There are numerous benefits that intensive outpatient treatment programs offer those who suffer from chemical dependency. For instance, being a much more flexible alternative to residential and inpatient programs, intensive outpatient treatments might offer some individuals the opportunity to recovery from addiction when they’d be otherwise unable to commit to relocating to a facility for the duration of an inpatient program. As such, intensive outpatients afford privacy to individuals who won’t have to explain a prolonged absence from family members, friends, and colleagues. Moreover, intensive outpatient programs offer many of the same treatments as residential and inpatient programs, having a strong focus on counseling, psychoeducation, group sessions, skills building, and relapse prevention.

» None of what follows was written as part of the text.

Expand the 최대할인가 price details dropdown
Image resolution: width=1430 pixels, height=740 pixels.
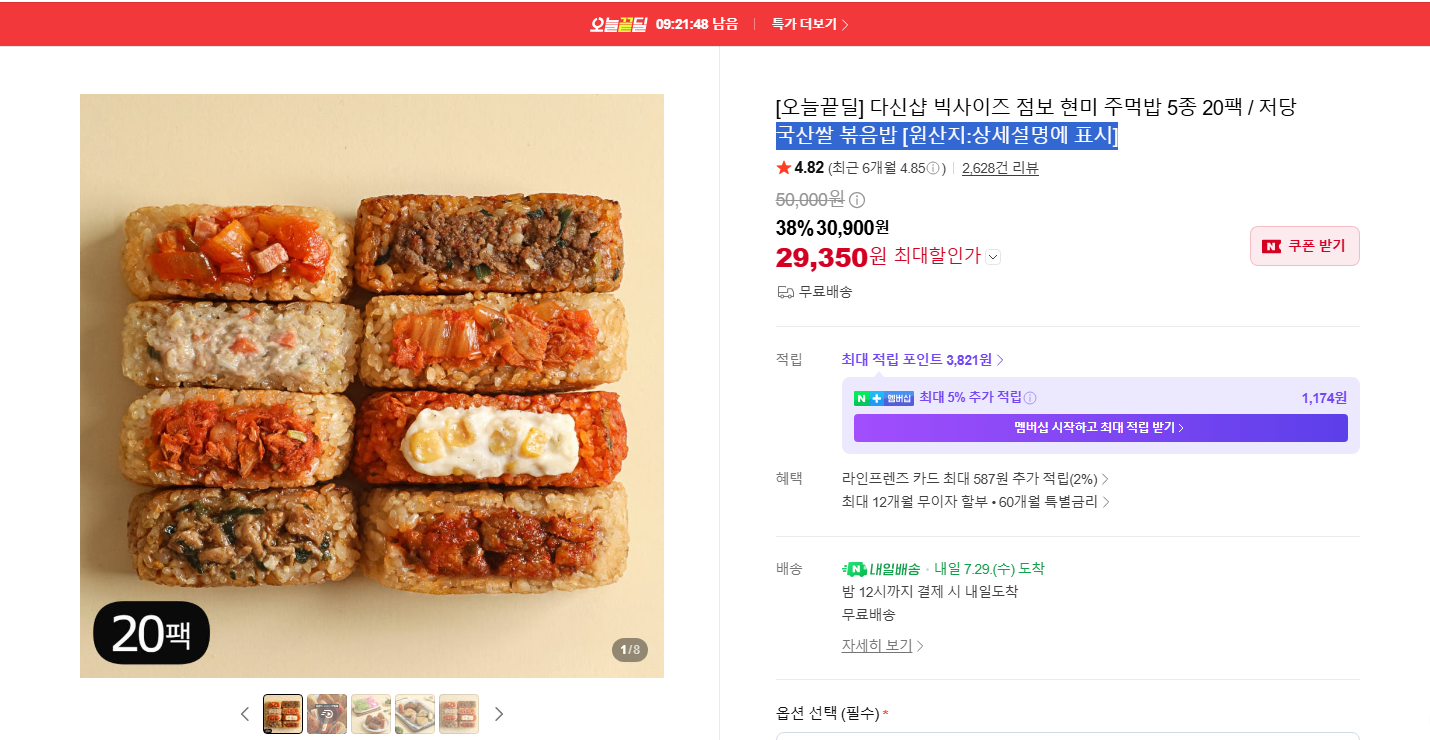tap(993, 257)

What to expect from an intensive outpatient program
Upon entering an intensive outpatient program for alcohol and drug addiction recovery, individuals will meet with a recovery counselor to assess their individual needs as well as to determine an optimal treatment regimen that will both address his or her needs while fitting into an existing schedule and routine. Seen as an enhancement of the outpatient format with partial-inpatient intensity, group sessions and counseling form the core of intensive outpatient programs (IOPs), putting emphasis on recovery and healing through socialization, communication, and by readjusting to structure and discipline. In a safe and drug-free environment, individuals in intensive outpatient programs not only receive treatment from the professions who lead the groups, but patients also encourage and support each other much like twelve-step support groups.

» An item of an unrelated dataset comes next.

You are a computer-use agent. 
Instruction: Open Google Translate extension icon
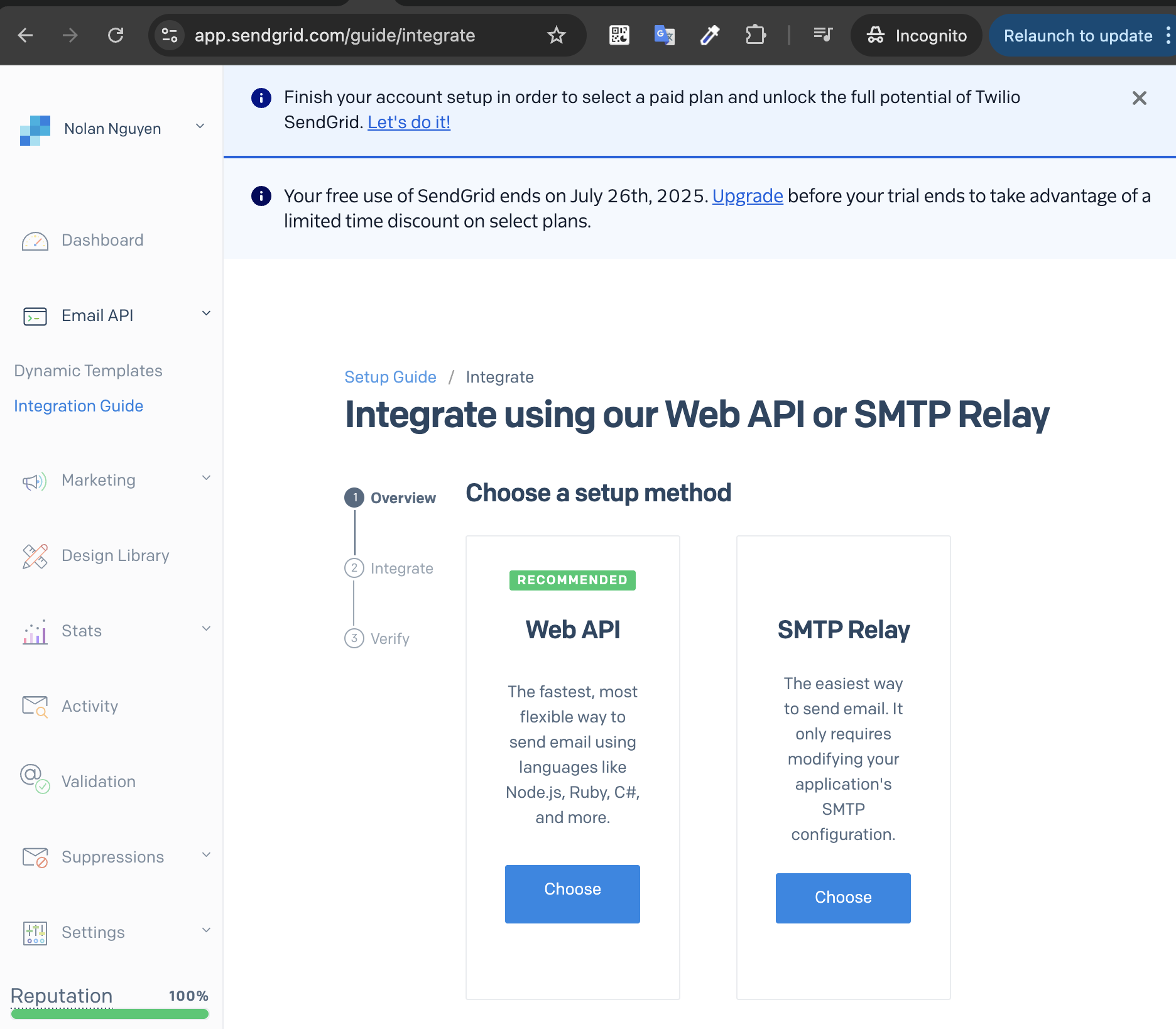coord(664,35)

The counseling and therapy that individuals receive in intensive outpatient treatment is meant to help addicts learn healthier and more productive ways of thinking, which will prevent or minimize the chances of relapsing back to harmful and self-destructive behaviors. Moreover, an emphasis is placed on addiction psychoeducation, helping individuals to learn more about alcohol and drug abuse as well as the consequences of continued addiction. Generally, the atmosphere of intensive outpatient treatments tends to be laid-back and conversational, encouraging participation of each member of group sessions. Intensive outpatient treatments often teach recovering addicts a variety of skills that are crucial to sustaining sobriety, including stress management, handling emotions and emotional situations, process groups, assertiveness training, and even learning a variety of life skills.
Intensive outpatient programs have several individual components that fit together like pieces of a puzzle. Each component of IOP programs work together to arm individuals with the knowledge, skills, and strategies for achieving long-term sobriety. However, there are other types of programs available, ensuring that individuals can find the right addiction recovery programs for their specific needs.